Big data skills crisis needs vendor action: IDC
At a big data roundtable hosted by Autonomy this week, Feldman explained that the complexity of big data technology requires an advanced skillset that is quite rare amongst IT professionals.
"There aren't a lot of people who are very skilled in these new technologies. How are enterprises supposed to hire people if they aren't there?" asked Feldman.
The most common technology used by companies to analyse hundreds of terabytes, or even petabytes, of unstructured data is an open-source tool called Hadoop.
Hadoop uses a process called parallel programming, which allows analytics to be run on hundreds of servers, with lots of disk drives, all at the same time. It stores this data in a file system called HDFS (Hadoop distributed file system), in effect a flat file system that can spread data across multiple disk drives and servers.

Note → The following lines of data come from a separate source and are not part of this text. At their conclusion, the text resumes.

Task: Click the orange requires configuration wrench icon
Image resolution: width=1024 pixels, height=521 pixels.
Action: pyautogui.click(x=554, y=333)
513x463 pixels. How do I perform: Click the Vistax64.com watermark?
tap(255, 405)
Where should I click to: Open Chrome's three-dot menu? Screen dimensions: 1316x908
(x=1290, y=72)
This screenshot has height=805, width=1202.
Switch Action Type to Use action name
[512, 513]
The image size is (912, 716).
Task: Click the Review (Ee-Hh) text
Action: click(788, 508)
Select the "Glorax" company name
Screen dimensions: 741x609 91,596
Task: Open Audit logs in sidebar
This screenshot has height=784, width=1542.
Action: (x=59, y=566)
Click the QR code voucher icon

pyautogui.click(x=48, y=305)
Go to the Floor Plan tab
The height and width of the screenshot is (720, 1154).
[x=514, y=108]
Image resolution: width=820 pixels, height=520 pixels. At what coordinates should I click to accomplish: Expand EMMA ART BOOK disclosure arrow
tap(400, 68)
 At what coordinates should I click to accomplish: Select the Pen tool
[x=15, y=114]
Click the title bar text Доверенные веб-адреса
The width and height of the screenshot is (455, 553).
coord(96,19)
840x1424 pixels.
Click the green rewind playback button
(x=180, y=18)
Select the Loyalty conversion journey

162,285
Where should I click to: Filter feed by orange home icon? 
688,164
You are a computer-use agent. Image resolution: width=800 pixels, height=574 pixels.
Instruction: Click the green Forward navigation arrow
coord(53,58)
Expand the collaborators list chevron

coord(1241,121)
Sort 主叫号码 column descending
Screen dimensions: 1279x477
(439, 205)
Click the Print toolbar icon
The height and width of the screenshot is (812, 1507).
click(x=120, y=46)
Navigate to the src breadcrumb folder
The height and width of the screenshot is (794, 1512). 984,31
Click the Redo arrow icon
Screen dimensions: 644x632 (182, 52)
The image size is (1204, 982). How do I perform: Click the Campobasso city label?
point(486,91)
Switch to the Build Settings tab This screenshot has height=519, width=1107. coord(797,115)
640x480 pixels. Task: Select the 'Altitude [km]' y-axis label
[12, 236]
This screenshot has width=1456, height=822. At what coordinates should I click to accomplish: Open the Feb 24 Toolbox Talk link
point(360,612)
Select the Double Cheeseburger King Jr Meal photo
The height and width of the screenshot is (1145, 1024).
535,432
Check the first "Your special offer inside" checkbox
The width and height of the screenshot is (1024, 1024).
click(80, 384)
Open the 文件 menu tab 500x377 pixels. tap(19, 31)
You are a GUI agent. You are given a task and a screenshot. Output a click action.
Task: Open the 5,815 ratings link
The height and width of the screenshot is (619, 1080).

However, it is widely agreed in the industry that Hadoop is an extremely complex system to master and requires intensive developer skills.There is also a lack of an effective ecosystem and standards around the open-source offering.
"There are very few Hadoop experts around, and there are only very poor tools available for using it. You don't only need experts that know how to master an Hadoop file system, but experts that know how to master an Hadoop file system using bad tools," said Feldman.
Feldman urged the likes of Autonomy, EMC, Teradata and IBM to improve the tools on offer to reduce the impact of the skills crisis.
"If vendors could supply the expertise, if they could keep the software updated, then this would lessen the burden on IT departments in the enterprise," she said.
"Integrating all of the big data pieces into a well formed architecture, so that everything can interact with everything else, that's very difficult. Most people doing this could probably happily hire ten extra people, but they just aren't around."
IDC predicts a compound annual growth rate of 39.4 percent in big data hardware, software and service sales between 2010 and 2015. However, this doesn't take into account open-source offerings, which accounts for a significant amount of enterprise use, but is difficult to measure.